When the company’s AI engine receives electronically submitted assignments, it discovers the common response patterns “naturally shared among students’ answers.”
These response-patterns are then divided into several clusters, based on the type of solution chosen by students.
Such a system produces several clusters, or groups of patterns. In most cases, said Haberman, the first five to six clusters gather patterns widely shared among the group of scholars under examination, accounting for the answers of 70 to 80 percent of all students, he said. This means that most of the feedback that needs to be given will be similar, because feedback is given per solution group instead of per individual submission.
This enables instructors to give grades to about 80 percent of the class, saving time to dedicate to more unique solutions given in the submissions, he said.
From the analysis of patterns, it is also possible to know how students approached the question. Instructors can thus see if the students did extra work to get to their result or conversely if they did not understand the question, leaving room for educators to improve their questions for the next time, Haberman explained.
Patterns that occurred in the vast majority of submissions also allow instructors to investigate social phenomena and families of behavior and shared ideas within the group of students in question, he said.
Without such technology, it would be virtually impossible for instructors, schools and e-learning companies to devote attention to each student’s words, especially for courses with high enrollment or online courses with thousands of scholars, the release said.
The solution developed by the company does not imply that AI can substitute for human educators, Haberman said. “Instructors are still better at giving feedback,” he said. But the software works like an extension, making the instructors’ work better by helping them with tedious procedures like calculations, especially if carried out on a large scale. The use of AI is aimed at enhancing and personalizing the feedback given to each student as the result of a hybrid approach, he said.
Personalized feedback improves the learning experience in various settings like university and high school, as well as e-textbooks, professional training and prep tests, the company said.
Sense represents “what we are all striving for: exceptional technology in the service of better education for all,” said María Benjumea, founder and CEO of South Summit, said in the release. South Summit is Southern Europe’s annual conference focused on business opportunities and innovation, which gathers startups, entrepreneurs, and investors from around the world.
Sense Education is a graduate of accelerator Y-Combinator/ImagineK12’s 2016 program. The startup is a US firm, with business development based in New York. However, the research and development team is in Tel Aviv, with 6 engineers and product specialists.
Sense Education has raised a total of $2.5 million from its largest investors: OurCrowd, Mindset Ventures, a Brazilian VC that invests in Israeli and US technology companies, and a variety of angel investors in the US, OurCrowd told The Times of Israel.

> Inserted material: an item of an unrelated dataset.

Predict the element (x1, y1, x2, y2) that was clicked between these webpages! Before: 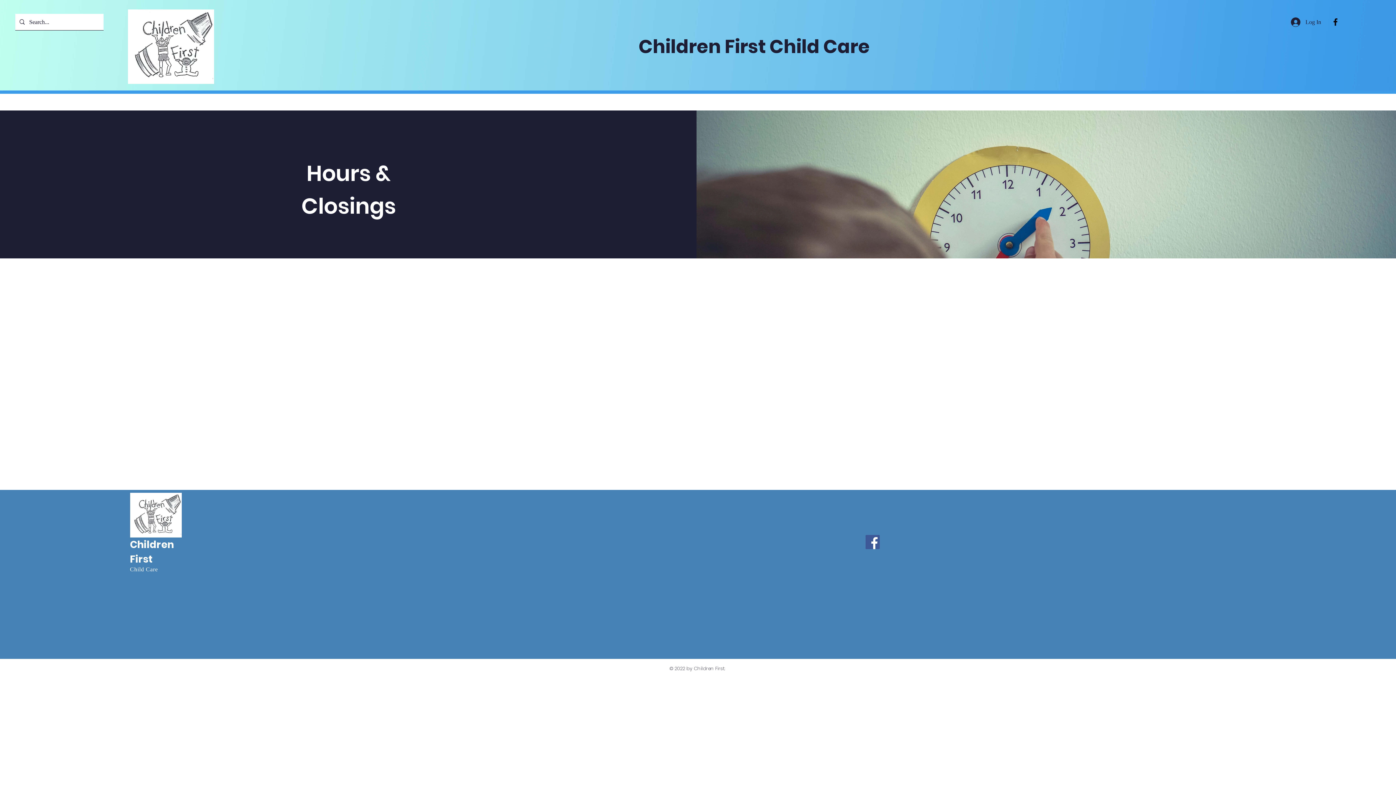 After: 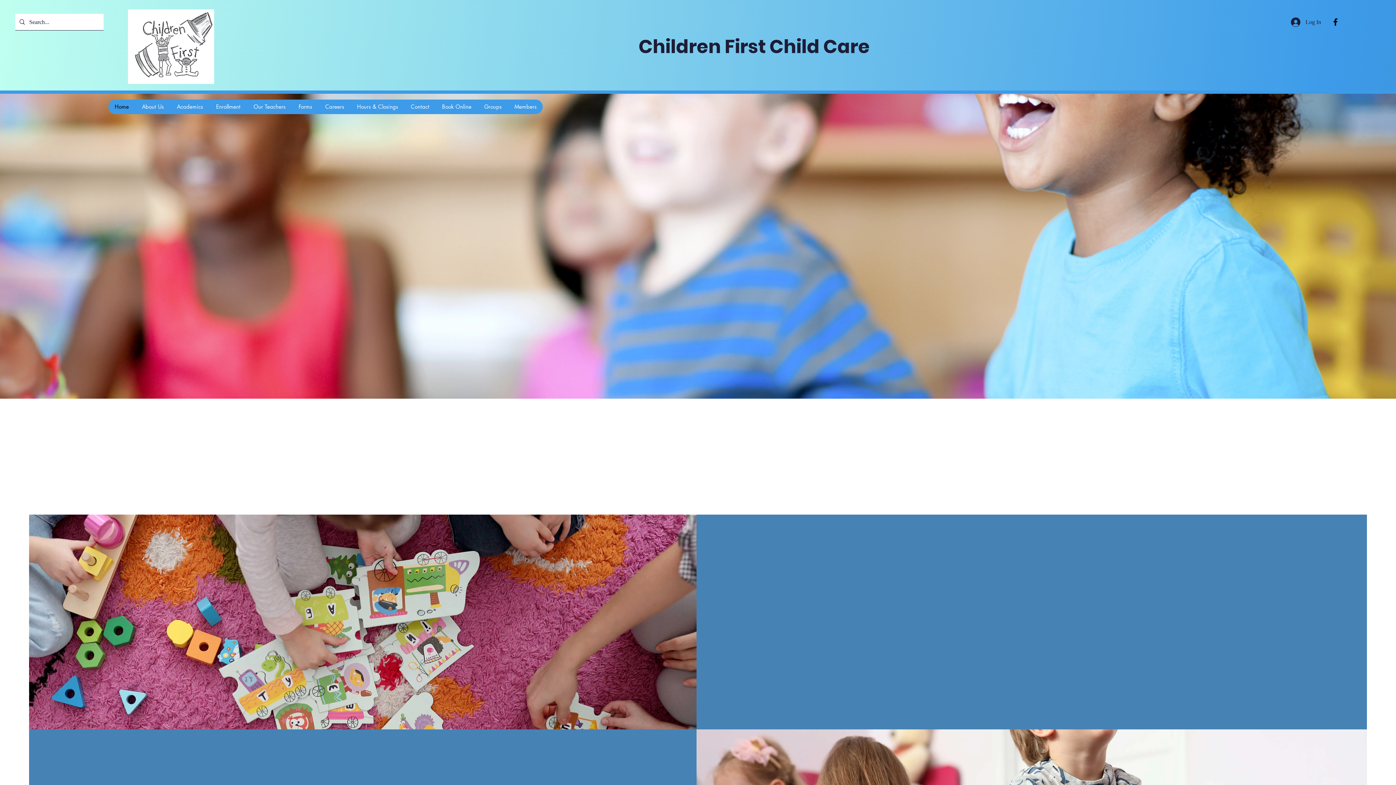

Sense Education’s software is being used in Israel at Bar Ilan and Tel Aviv universities, while a successful pilot study has been conducted at one of the five best engineering schools in the US, Haberman said. Also, the company is developing new products, including one based on Excel and addressing the area of accounting.
According to Haberman, at this time Sense Education has no clear competitors but rather other companies following its lead.